Through the Looking Glass - Teacher Self-Study

Over the past few months I've been reading about, and investigating issues around, teacher self-study.  (Another form is Action Research - Dr Roger Peckover, MEd., explains this well).

Why should teachers examine their practice?  This has been the central focus question for the research / investigation.  I believe it comes down to knowing the 'why' of what we do - I seem to focus on this quite a bit, but I make no apologies for this as I think it's so important to be able to articulate why we teach and learn with our students in a particular way.  If we can't do this then what impact does what we do on a minute-by-minute, day-by-day basis have on what our students can achieve?

The research supports the importance of being able to study aspects of our practice in depth but there are also many questions around this.  How do we fit this into an already packed day?  Can we afford not to?  How do we make sure that teacher self-study is valued by all members of the school community?  How do we support teachers in being able to complete this form of inquiry into their practice?  The information gained from this form of reflection is incredibly valuable but how do we then disseminate it?  How do we get it 'out there' so that we are informing not only ourselves but the wider community in general and the education community specifically.

It is also suggested that teacher self-study is one way of making sure that change happens in teaching and learning, particularly for our 21st Century Learners.  Could this be the answer to making sure that the education system we have now, begins to become the education system that we need - not just a variation of the one that has always been?

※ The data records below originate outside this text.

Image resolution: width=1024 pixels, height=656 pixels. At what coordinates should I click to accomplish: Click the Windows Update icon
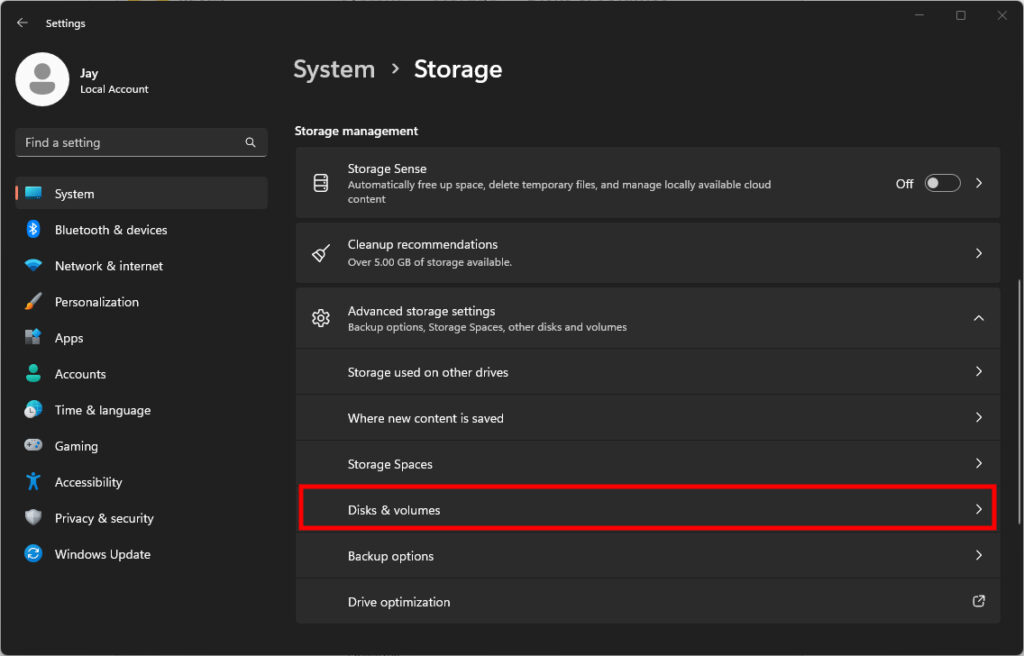pyautogui.click(x=32, y=553)
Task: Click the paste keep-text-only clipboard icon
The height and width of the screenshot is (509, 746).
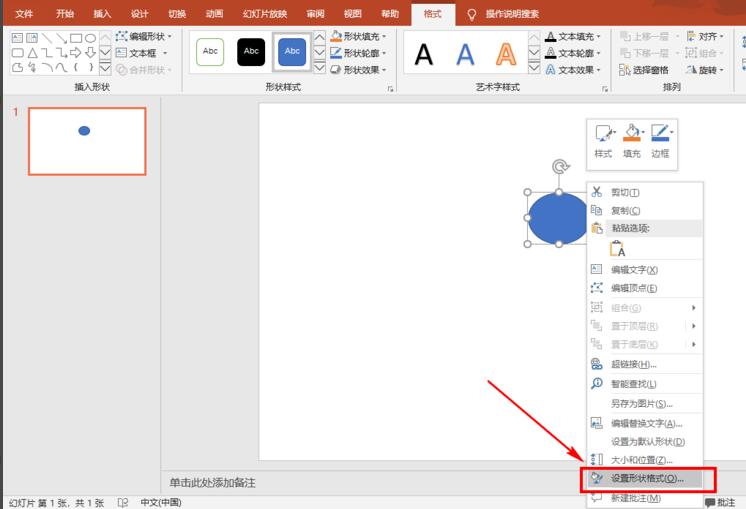Action: click(617, 249)
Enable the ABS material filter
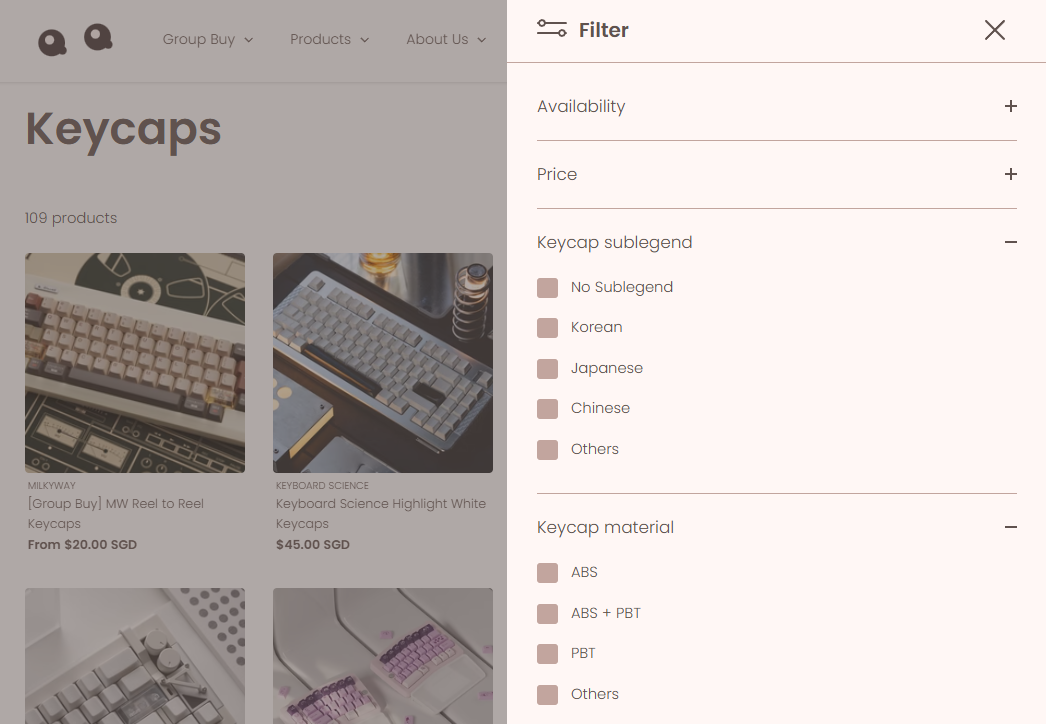 click(x=547, y=572)
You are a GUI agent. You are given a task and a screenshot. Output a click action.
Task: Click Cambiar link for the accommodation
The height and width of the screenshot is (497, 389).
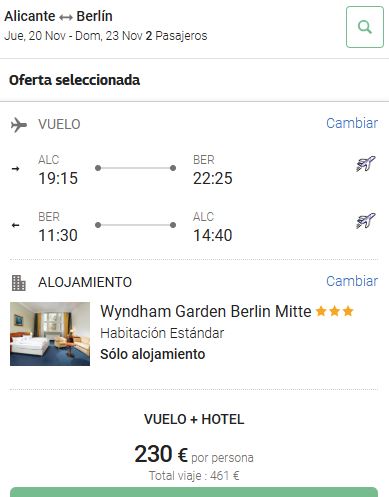pyautogui.click(x=352, y=281)
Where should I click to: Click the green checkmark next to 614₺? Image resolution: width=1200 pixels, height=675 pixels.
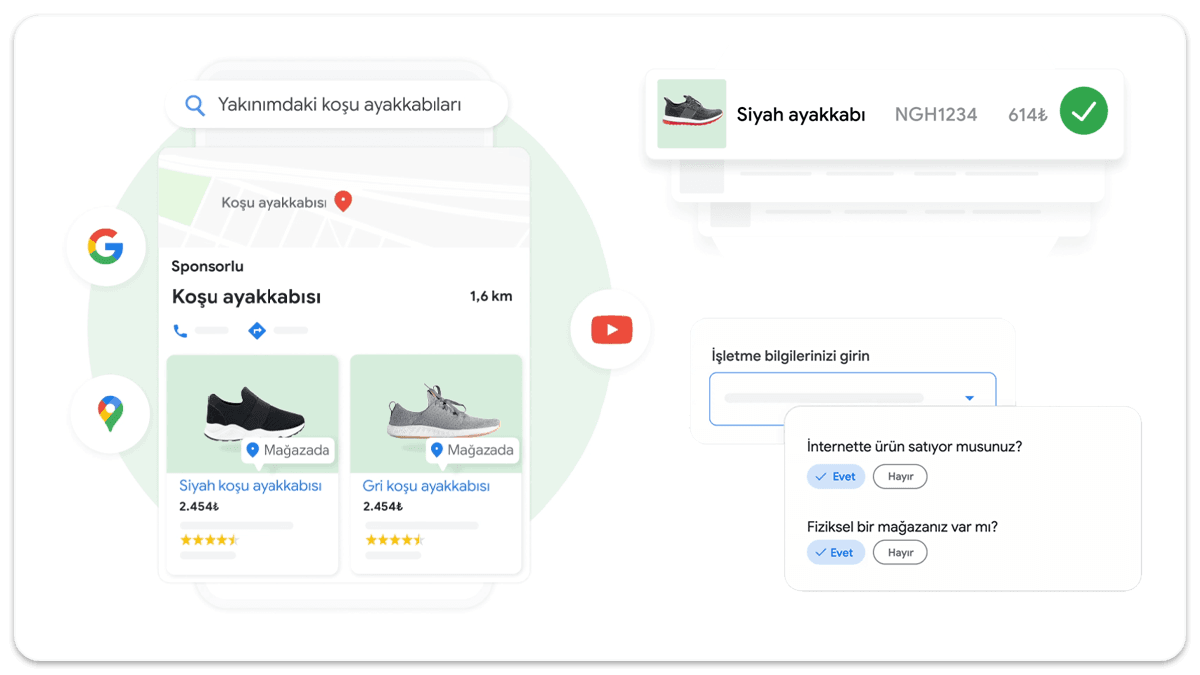[x=1083, y=111]
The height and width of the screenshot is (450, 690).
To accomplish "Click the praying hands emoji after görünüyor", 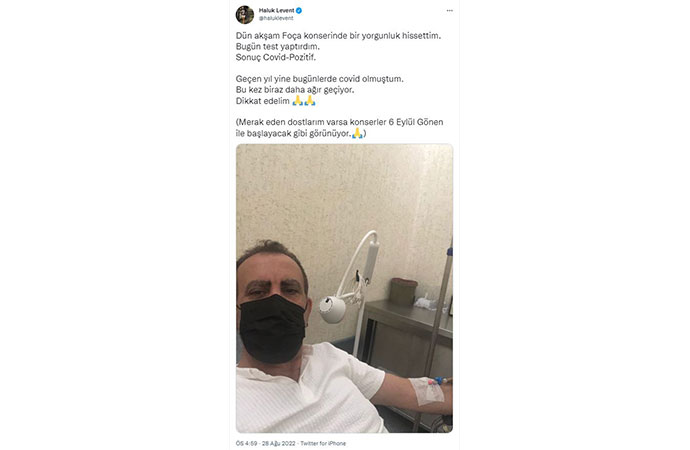I will pyautogui.click(x=357, y=133).
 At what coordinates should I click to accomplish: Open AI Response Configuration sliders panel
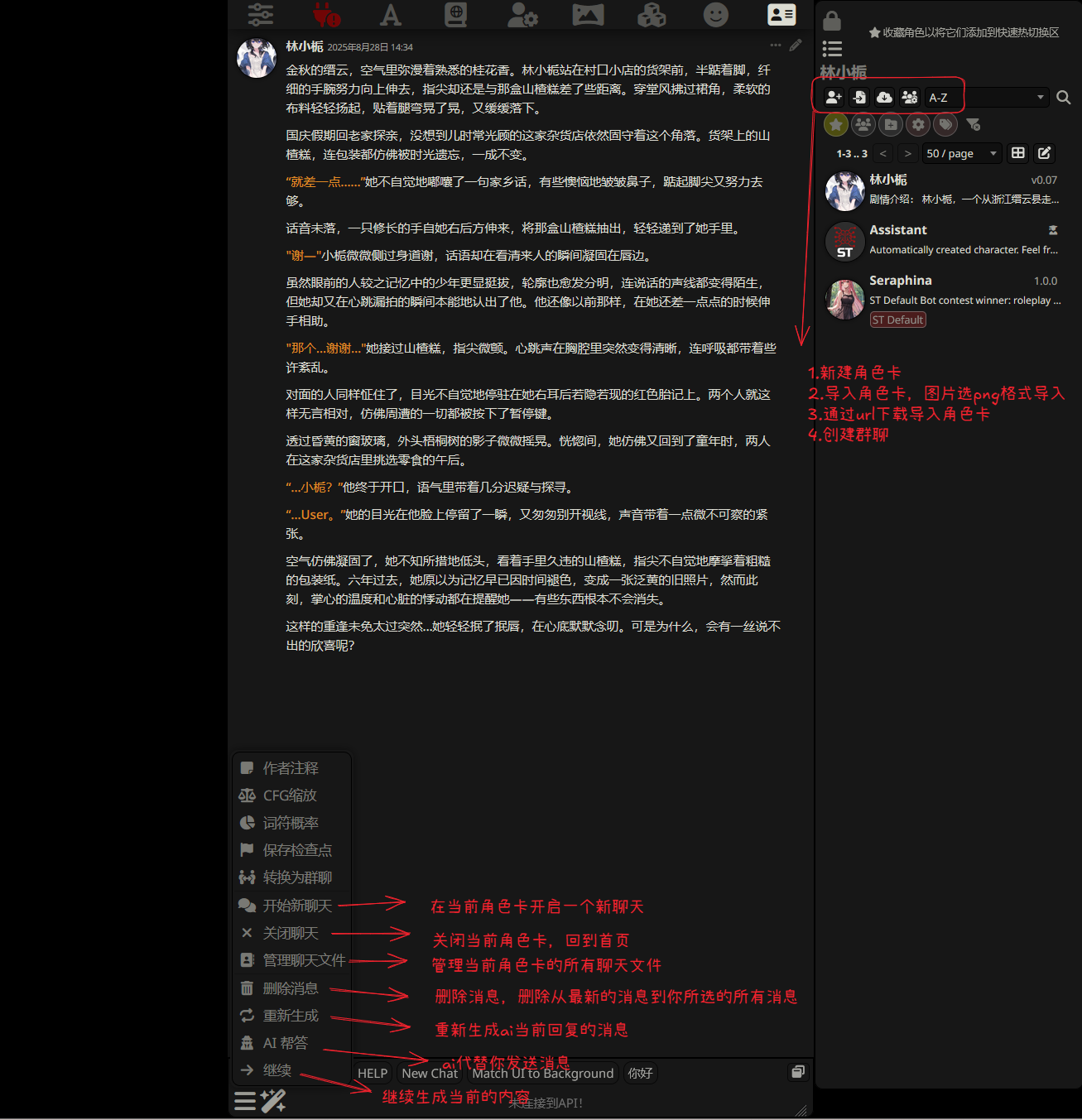(260, 15)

What's the answer?  How valuable do you believe teacher self-study to be?  How much experience have you had?  How is teacher self-study supported in your school?  Have you utilised Critical Friends in your school?  What were your experiences?

The title of the following is a really interesting one which appealed to my sense of humour straight away - is it too cynical?  It is worth a read!

Smyth, J. (2001). Critical reflection: The antidote of being done to!. (Chapter 14, pp.183-196). In Critical politics of teachers’ work: An Australian perspective. New York: Peter Laing.

So how do we make sure this works for all concerned?

Professor Jack Whitehead talks about how to give the teachers a voice within Action Research.


  1. I think that reflection is a bit like exercise, it works best when you are doing it regularly. I'm trying to build a reflection into my practice by doing it at least weekly, though in reality as a student teacher I need to be doing it daily or perhaps after every lesson.

  2. Hi TT

    I think you're right - what a great analogy. I think blogging helps us reflect on our practice too. How do you share your reflections / learning?